→ WHAT YOU ARE ASKED TO DO
Reproduce the rows below word for word, beginning with the line that contains "会員登録（無料） (74, 1010)" and ending with the line that contains "2 [2ページ] (141, 250)", including both.

→ Records from a dataset
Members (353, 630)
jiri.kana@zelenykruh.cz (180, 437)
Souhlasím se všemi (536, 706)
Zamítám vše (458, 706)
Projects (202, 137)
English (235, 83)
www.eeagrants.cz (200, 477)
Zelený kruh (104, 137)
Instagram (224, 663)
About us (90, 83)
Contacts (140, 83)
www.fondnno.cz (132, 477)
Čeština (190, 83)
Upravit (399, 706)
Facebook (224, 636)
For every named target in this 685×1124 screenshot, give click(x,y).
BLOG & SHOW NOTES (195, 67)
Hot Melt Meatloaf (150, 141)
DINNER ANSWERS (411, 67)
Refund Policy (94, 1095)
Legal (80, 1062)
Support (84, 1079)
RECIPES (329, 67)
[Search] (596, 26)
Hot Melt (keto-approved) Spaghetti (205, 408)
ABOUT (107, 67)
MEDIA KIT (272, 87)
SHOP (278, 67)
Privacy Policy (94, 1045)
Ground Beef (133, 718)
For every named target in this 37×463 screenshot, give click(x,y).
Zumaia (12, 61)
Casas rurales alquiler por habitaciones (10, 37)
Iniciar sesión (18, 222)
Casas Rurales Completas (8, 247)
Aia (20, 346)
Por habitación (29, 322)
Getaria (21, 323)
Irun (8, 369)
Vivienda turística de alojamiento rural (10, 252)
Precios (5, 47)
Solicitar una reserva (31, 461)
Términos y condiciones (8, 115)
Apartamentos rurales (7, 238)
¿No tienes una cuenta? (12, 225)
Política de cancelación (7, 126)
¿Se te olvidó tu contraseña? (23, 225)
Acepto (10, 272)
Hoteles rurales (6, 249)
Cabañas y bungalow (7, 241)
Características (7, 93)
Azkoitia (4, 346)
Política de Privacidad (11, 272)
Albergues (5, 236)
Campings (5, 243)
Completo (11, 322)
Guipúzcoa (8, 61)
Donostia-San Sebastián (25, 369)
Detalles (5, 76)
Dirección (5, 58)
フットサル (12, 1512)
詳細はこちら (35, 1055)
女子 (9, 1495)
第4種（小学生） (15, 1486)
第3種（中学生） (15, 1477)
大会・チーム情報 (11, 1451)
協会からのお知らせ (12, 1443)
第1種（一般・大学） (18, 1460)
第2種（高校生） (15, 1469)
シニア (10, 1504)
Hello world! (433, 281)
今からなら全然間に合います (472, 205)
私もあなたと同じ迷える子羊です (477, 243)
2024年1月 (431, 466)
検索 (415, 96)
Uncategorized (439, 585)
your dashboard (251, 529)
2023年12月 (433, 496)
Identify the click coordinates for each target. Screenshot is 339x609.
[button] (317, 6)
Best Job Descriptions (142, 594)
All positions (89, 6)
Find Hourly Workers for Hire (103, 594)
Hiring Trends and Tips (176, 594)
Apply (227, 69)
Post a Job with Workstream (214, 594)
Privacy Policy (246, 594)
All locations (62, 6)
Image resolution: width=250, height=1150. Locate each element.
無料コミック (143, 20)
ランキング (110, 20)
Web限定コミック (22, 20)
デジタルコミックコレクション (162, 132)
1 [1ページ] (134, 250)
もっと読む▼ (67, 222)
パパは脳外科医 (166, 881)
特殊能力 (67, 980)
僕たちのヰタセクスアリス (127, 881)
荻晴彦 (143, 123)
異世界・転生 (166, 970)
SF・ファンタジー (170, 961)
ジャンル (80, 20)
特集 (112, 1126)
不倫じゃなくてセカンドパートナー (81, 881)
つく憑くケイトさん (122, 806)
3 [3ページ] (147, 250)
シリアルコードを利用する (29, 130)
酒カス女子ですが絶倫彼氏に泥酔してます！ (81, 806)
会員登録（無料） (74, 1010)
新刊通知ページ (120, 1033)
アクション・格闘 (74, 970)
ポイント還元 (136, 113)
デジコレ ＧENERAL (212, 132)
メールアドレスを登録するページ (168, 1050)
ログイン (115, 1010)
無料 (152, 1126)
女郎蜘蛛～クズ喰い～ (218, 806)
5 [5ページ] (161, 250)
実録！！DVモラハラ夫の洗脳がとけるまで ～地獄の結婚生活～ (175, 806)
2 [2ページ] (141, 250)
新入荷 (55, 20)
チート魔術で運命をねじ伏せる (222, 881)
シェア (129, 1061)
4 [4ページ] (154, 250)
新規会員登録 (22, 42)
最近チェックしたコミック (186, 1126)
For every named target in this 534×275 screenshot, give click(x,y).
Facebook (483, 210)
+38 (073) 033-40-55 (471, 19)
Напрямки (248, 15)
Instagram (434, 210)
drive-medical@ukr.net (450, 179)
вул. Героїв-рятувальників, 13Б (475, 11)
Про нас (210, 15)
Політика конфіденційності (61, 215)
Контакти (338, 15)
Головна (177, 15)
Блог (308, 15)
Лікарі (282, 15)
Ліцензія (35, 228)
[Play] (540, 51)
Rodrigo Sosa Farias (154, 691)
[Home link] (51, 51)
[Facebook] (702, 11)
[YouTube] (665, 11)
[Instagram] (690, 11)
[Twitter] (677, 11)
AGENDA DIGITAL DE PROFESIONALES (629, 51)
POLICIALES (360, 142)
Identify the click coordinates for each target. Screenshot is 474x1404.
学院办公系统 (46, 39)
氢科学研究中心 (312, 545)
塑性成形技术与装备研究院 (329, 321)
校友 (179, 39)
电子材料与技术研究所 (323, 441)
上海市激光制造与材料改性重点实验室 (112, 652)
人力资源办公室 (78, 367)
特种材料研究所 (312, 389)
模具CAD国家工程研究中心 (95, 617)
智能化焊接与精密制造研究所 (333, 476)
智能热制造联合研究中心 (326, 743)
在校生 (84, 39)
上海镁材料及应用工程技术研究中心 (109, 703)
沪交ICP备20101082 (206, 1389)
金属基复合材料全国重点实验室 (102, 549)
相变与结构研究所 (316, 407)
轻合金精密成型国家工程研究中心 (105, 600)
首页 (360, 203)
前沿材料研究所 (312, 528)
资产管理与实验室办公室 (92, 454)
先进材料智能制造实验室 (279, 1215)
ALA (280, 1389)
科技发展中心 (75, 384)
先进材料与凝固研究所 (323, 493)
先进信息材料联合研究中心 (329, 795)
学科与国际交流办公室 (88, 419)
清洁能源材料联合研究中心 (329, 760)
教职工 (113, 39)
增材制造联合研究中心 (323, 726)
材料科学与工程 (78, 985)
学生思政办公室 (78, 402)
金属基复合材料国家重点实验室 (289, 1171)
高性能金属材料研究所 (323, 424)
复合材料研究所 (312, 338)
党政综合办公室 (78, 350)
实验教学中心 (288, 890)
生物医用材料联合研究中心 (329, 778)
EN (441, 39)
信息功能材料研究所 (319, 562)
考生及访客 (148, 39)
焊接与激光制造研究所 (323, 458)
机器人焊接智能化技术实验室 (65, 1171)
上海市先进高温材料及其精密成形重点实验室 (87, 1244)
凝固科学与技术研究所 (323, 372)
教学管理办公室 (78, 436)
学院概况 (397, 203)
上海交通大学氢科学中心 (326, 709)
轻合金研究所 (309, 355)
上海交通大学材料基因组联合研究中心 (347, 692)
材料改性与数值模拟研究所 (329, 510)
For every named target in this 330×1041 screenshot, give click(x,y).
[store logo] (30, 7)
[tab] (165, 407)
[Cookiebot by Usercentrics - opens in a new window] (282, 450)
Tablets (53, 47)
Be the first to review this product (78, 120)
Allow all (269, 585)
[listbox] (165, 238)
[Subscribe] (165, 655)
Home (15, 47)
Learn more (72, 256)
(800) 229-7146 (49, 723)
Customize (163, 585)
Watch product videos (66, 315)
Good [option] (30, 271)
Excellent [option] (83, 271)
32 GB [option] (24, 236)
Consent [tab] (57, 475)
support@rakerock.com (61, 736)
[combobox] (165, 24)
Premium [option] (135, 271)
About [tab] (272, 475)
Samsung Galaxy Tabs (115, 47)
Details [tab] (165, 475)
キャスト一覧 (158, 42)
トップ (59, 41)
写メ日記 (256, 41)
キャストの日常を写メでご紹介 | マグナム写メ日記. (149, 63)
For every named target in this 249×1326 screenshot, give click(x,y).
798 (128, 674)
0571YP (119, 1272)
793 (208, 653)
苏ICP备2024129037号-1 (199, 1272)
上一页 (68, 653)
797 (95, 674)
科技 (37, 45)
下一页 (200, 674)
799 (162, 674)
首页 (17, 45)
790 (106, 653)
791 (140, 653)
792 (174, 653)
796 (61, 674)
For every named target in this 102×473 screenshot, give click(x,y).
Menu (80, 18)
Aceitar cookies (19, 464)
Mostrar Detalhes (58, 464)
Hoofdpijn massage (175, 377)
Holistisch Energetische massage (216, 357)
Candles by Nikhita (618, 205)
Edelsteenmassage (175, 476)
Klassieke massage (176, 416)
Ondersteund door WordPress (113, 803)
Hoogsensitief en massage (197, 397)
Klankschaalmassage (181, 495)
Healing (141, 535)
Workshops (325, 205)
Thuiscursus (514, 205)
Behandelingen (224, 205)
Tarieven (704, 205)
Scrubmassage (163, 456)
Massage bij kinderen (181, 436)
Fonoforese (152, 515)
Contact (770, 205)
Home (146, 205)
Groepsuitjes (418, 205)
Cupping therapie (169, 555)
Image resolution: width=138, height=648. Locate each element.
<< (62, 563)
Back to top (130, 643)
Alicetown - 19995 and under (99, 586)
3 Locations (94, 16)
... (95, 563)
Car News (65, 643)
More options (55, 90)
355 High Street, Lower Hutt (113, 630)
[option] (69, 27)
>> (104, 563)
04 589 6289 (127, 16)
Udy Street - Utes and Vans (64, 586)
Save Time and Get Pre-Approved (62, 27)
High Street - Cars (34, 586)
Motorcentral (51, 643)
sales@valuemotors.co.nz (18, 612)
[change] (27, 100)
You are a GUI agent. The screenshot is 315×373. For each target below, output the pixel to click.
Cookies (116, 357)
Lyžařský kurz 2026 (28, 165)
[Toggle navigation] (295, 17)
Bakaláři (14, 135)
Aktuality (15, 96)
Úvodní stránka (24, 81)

→ EXPECTED OUTPUT
会員登録（無料） (74, 1010)
新刊通知ページ (120, 1033)
アクション・格闘 (74, 970)
ポイント還元 (136, 113)
デジコレ ＧENERAL (212, 132)
メールアドレスを登録するページ (168, 1050)
ログイン (115, 1010)
無料 (152, 1126)
女郎蜘蛛～クズ喰い～ (218, 806)
5 [5ページ] (161, 250)
実録！！DVモラハラ夫の洗脳がとけるまで ～地獄の結婚生活～ (175, 806)
2 [2ページ] (141, 250)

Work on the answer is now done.